That's intervention, Sopranos-style.

King David was another person who didn't think he had a problem, and he certainly didn't want any help. He was deep into a sex addiction that began when he spotted the lovely Bathsheba taking a bath next door -- an addiction that spiraled out of control when David sent for her, made her pregnant, and then arranged the murder of her husband Uriah. After hearing about Uriah's death in battle, David sent a message to his commander, saying, "Do not let this matter trouble you, for the sword devours now one and now another" (2 Samuel 11:25).

In other words, "This is no big deal." Another day, another mistress, another murder. David didn't think he had a problem.
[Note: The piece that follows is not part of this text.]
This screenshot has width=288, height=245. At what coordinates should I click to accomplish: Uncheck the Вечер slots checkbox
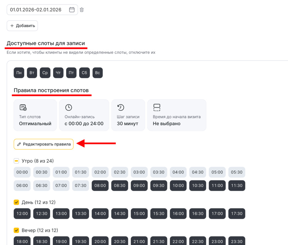tap(16, 230)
It fell to Nathan the prophet to schedule an intervention, a non-judgmental confrontation. So he tells a story to trap David in his sin and enable him to see things clearly. "There were two men in a certain city," says Nathan, " the one rich and the other poor. The rich man had very many flocks and herds; but the poor man had nothing but one little ewe lamb" (12:1-2). Then one day a traveler comes to visit the rich man, and the rich man decides he needs to slaughter an animal to feed his guest. Does he take an animal from his own flocks and herds to fix a meal for the traveler? Oh ... noooo! He's got plenty of lambs to choose from, but instead he takes the poor man's lamb and kills it and cooks it for dinner.
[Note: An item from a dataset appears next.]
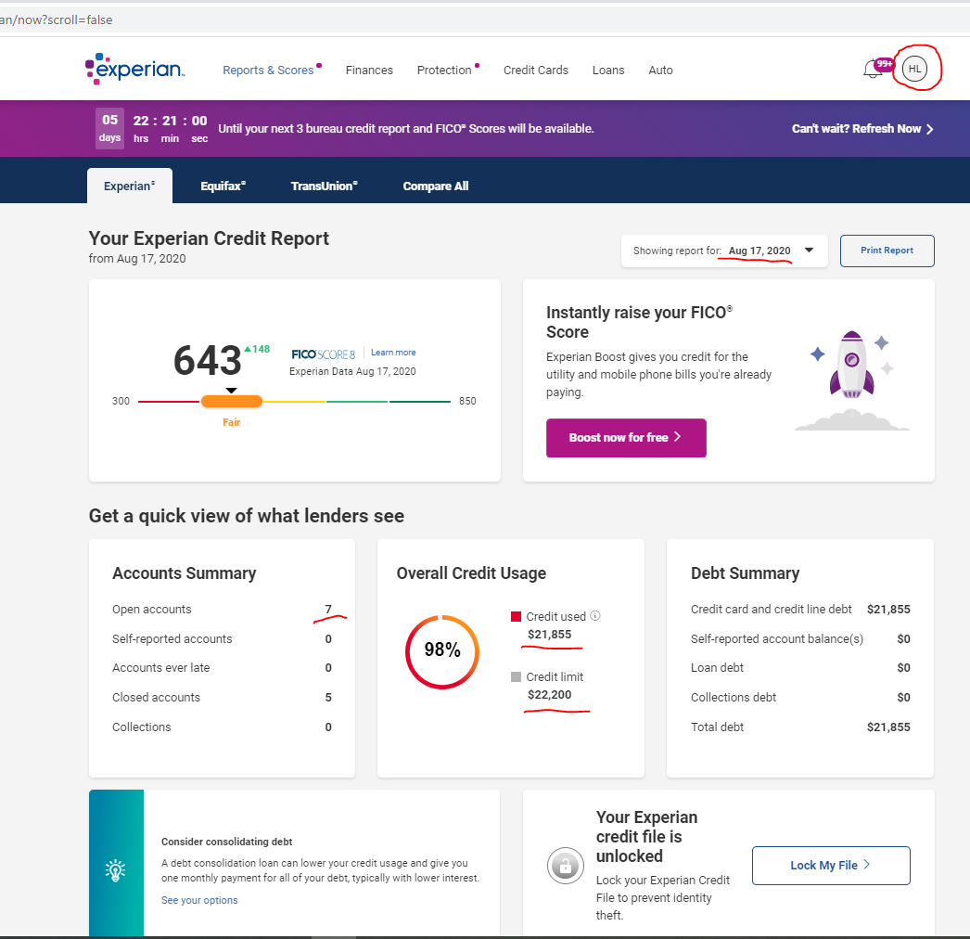Click the Boost now for free button
Screen dimensions: 970x939
click(x=626, y=438)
King David is filled with righteous anger and jumps to his feet. "As the Lord lives," he shouts, "the man who has done this deserves to die" (vv. 5-6).

Nathan says to David, "You are the man!" (v. 7).

Busted. David is trapped in his sin, and able to see reality clearly for the very first time. Nathan's intervention, which used a story as a tool of non-judgmental confrontation, enables David to see the truth about himself and even pronounce judgment on himself. It is when he sees himself in the story that David realizes he has a problem, and begins the process of recovery. Just a few verses later, David honestly confesses, "I have sinned against the Lord" (v. 13).

Nathan doesn't even have to hit him over the head, Tony-Soprano-style.

We are in the middle of the season of Lent, that time each year when we engage in careful self-examination. But I would like to suggest that our self-examination should include our entire community of faith, and should not simply focus on our individual, personal sinfulness. There are going to be times when we have to be willing to confront sin in others, and intervene in the lives of people in the church community who are self-destructing and spiraling out of control.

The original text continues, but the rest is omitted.